Exercises for Chapter 4

Exercise 1: Problems in CSV files

In the repository for the exercises for this chapter, you find three modifications of the capital distance dataset that we have used above: file1.csv, file2.csv and file3.csv. When you import these files using read.csv(), you will see this generates problems since the files do not conform to a proper CSV format. For each file, find out what the problems are, and how you can fix them. Sometimes you need to manually edit the CSV file, but in some cases it is possible to adjust the read.csv() function such that you can leave the original file unchanged (which is usually preferable).

Exercise 2: File encodings and special characters

In file turkish-cities.csv, you find a list of the ten largest cities in Turkey and their populations from the GeoNames project.
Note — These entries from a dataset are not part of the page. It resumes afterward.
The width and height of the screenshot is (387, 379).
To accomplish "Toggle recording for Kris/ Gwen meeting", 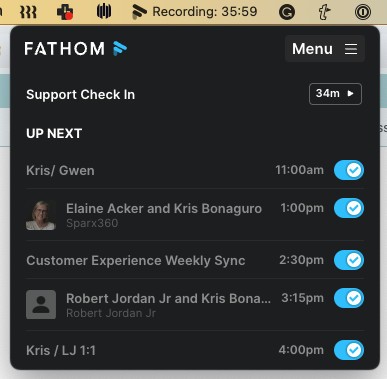I will click(x=349, y=170).
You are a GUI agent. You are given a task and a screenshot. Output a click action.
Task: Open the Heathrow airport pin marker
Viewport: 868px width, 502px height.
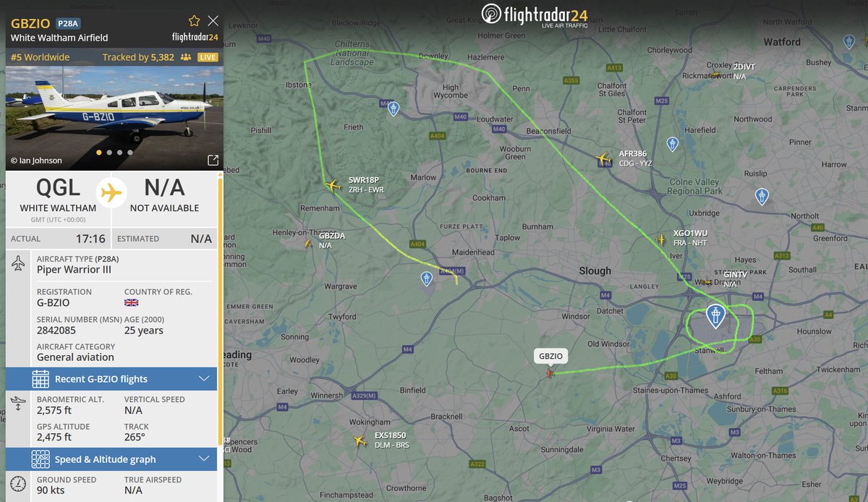[715, 317]
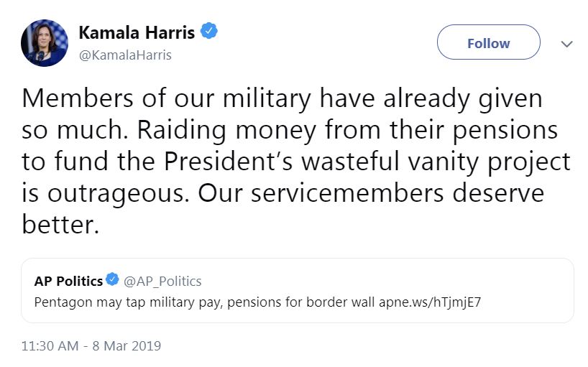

The city names are given both in the English transliteration as well as in Turkish, the latter of which include a number of special characters. However, this file uses an unknown encoding, with leads to many of the city names to become garbled up when you import the file using read.csv(). Can you find out what the file coding is? Can you adjust the import function such that the file is read correctly? Hint: the guess_encoding() function can point you in the right direction (the ISO standard), but this standard consists of several parts. You need to find out yourself what the correct part for Turkish is, since the function fails to recognize it properly.

Exercise 3: Labeling variables

In this exercise, we again use the UN Security Council membership data from Chapter 4 from file unsc-membership.xls. Load the data, label the variables (the labelled package is useful here) and save the file in Stata format. Re-open it and check if the labels are still there (or check with Stata if you have a license).
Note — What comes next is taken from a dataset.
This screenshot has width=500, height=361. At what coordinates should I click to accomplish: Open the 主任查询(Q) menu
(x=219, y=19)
Exercise 4: Guessing file types

In the repository for the exercises for this chapter, you will find three files without a proper file ending: unknown-file1, unknown-file2 and unknown-file3. All of them have the same content (a simple table with three columns and six rows). The purpose of this exercise is to find out what the file types are, and correctly import them into R using the appropriate functions introduced in the chapter. Sometimes, it helps to look at the file in RStudio’s text editor, which can give you certain clues regarding the file type. If this fails, you can try the different import functions we have discussed in the chapter. While files should have a proper ending to clearly indicate the file type, is this necessary for R’s import functions to work properly?